Each line in the data holding "computer" should be listed.

(Stored items)
________________
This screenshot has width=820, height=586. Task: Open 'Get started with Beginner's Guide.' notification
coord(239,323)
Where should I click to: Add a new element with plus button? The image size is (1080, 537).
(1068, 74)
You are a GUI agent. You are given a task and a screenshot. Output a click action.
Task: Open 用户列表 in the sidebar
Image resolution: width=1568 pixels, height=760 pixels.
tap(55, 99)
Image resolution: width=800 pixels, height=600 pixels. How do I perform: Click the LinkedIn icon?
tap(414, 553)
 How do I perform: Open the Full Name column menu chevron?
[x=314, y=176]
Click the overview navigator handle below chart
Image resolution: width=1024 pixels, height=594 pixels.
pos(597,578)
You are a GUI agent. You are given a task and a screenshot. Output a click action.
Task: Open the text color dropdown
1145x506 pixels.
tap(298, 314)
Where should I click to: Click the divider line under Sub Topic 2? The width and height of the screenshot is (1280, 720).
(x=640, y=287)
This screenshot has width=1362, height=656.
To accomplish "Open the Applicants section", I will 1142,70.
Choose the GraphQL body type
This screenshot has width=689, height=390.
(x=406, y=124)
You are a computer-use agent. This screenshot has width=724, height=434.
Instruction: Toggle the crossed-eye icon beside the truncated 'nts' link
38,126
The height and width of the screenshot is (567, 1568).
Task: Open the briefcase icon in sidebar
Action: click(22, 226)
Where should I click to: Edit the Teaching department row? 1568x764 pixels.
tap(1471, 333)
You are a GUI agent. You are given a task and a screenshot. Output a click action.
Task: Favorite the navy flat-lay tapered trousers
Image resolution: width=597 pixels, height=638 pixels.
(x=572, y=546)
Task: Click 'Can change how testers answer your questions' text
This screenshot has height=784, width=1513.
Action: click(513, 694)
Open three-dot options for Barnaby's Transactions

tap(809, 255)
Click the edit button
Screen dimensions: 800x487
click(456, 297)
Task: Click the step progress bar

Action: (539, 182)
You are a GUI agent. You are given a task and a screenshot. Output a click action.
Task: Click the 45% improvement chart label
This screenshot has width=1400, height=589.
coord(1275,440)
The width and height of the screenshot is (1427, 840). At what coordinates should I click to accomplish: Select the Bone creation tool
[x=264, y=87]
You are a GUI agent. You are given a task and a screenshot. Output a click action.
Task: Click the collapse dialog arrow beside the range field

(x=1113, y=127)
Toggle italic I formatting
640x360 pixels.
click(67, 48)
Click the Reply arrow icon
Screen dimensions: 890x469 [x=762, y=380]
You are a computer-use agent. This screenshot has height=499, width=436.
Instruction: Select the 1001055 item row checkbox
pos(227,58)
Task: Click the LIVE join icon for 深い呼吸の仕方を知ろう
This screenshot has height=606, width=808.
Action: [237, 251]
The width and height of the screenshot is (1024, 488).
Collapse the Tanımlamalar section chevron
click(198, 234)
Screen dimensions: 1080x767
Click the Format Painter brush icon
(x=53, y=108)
________________
[Task solution]
You are a computer-use agent. This screenshot has width=724, height=434.
You are a computer-use agent. This screenshot has height=499, width=436.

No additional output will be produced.